Data to process below:

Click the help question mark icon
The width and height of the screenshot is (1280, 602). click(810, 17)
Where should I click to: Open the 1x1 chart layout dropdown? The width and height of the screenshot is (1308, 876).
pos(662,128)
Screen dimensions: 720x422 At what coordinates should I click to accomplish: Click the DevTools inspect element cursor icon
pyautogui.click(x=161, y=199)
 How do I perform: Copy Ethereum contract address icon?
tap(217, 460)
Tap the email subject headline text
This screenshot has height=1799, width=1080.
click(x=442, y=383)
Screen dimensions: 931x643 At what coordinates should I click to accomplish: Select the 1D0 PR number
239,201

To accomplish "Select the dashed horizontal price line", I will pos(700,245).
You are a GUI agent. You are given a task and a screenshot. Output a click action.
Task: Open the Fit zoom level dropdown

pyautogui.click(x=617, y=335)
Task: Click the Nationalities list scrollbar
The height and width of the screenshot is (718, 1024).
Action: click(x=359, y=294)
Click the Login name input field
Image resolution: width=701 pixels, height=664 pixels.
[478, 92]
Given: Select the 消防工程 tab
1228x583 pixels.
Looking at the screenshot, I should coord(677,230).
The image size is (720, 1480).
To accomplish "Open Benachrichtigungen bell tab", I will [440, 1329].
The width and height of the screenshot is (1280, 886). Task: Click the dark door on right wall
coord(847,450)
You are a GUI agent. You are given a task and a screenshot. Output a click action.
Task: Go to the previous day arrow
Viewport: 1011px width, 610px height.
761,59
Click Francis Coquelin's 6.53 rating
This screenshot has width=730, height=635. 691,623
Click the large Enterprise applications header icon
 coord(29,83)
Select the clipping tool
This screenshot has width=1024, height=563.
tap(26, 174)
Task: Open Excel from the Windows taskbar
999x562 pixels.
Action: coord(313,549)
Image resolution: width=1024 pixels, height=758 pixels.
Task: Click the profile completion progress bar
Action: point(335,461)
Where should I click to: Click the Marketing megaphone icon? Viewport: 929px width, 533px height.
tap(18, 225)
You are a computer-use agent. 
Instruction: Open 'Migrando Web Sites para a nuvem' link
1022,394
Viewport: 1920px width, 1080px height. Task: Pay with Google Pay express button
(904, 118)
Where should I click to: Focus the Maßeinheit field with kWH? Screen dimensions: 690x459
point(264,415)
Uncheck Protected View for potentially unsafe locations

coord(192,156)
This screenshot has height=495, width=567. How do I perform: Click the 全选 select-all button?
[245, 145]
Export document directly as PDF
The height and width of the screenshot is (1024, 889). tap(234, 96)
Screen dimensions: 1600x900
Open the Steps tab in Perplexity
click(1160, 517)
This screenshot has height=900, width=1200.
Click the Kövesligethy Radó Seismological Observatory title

End of Data to process.

- **The problem**: Taking the entries from their first line through the line with "Tap the email subject headline text", inclusive, restate each line word for word and give nothing else.

- **Written response**:
Click the help question mark icon
The width and height of the screenshot is (1280, 602). click(810, 17)
Where should I click to: Open the 1x1 chart layout dropdown? The width and height of the screenshot is (1308, 876).
pos(662,128)
Screen dimensions: 720x422 At what coordinates should I click to accomplish: Click the DevTools inspect element cursor icon
pyautogui.click(x=161, y=199)
 How do I perform: Copy Ethereum contract address icon?
tap(217, 460)
Tap the email subject headline text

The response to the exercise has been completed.